Thinking over this, with my eyes closed, a voice seemed to say to me, “Your knowledge is the knowledge of books; you gaze towards the truth but see it not. You do not concentrate your mind within yourself, but allow it to be distracted by external influences. Hence it is that you are deceived by the gnawing of a rat. A man may voluntarily destroy a priceless gem, and yet be unable to restrain his feelings over a broken cooking-pot. Another will bind a fierce tiger, and yet change colour at the sting of a bee. These words are your own; have you forgotten them?” At this I bent my head and laughed; and then, opening my eyes, I bade a servant bring pen and ink and commit the episode to writing.


THE PRINCE OF LITERATURE.

(See p. 113).

How has the simple and lowly one become a Teacher for all generations?
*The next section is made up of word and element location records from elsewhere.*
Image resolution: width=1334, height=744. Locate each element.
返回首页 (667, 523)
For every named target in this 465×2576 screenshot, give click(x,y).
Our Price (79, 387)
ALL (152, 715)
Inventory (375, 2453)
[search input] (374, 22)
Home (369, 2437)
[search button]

Why has a single word of his become law for the whole world? Because he could place himself in harmony with Nature, and adapt himself to the eternal sequence of fulness and decay.

Life does not come to us without reason: it is not without reason that we lay it down. Hence, some have descended from the hills to live among us; others have joined the galaxy of the stars above.[1] The traditions of old lie not.

Mencius said, “I am able to nourish my divine spirit.”[2] That spirit may lodge in a specified area; but its volume fills all space. For him who possesses it, the honours of princes and kings,


  1. Two mythological allusions.
  2. Dr. Legge, in his translation of Mencius, renders this term by “vast, flowing, passion-nature.” It is, in fact, untranslatable; but what is meant may be easily understood from Wên T‘ien-hsiang’s splendid poem, headed Divinæ Particulam Auræ. See p. 201.